The Most Rev. Tito Zavala has assured the breakaway Episcopal Diocese of South Carolina that its secession from the national Episcopal Church in 2012 did not end its membership in the Anglican Communion.

The Presiding Bishop of the Iglesia Anglicana del Cono Sur de América, the Most Rev. Tito Zavala has assured the breakaway Episcopal Diocese of South Carolina that its secession from the national Episcopal Church in 2012 did not end its membership in the Anglican Communion.  “I am here with you with the consent of the Archbishop of Canterbury,” Bishop Zavala said on 20 May 2015 during a meeting with diocesan leaders and the Rt. Rev. Mark Lawrence at Charleston’s Cathedral Church of St Luke and St Paul. He told South Carolina Episcopalians that at a meeting in Cairo last year the Global South Primates Steering Committee “decided to establish a Primatial Oversight Council to provide pastoral and primatial oversight to some dioceses in order to keep them within the Communion.” Bishop Zavala said South Carolina enjoyed his support and archiepiscopal oversight. “Behind me is the Primate of Egypt and the Middle East, the Primate of the Indian Ocean, the Primate of Myanmar, the Primate of Southeast Asia, the Primate of Nigeria, the Primate of Burundi and others.

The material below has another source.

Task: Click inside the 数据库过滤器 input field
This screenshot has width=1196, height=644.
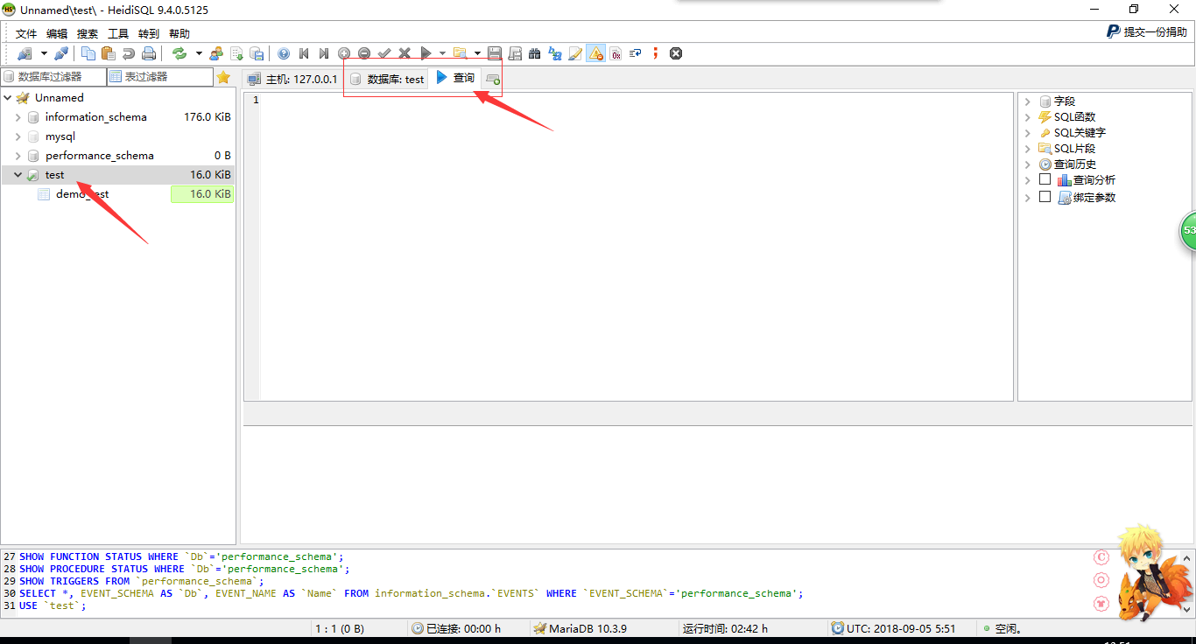Action: [53, 76]
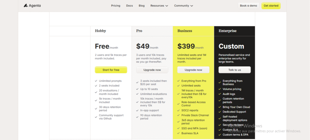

We are supporting you.” He added, “In the Global South we do not want to interfere with any dioceses … (But) if a diocese has a problem with the Primate or House of Bishops who do not respect Lambeth resolutions we are ready and willing to support them, realizing it’s a temporary not permanent oversight.” The diocese has so far repulsed legal challenges from the national church, which has argued the diocese could not secede and take its name, property and assets with it. The South Carolina courts have held there is nothing in canon law that prevents a diocese from seceding from the national church and that the assets of the diocese remain with the corporation of the diocese. The national church has filed an appeal with the state’s Supreme Court seeking to overturn the lower court rulings.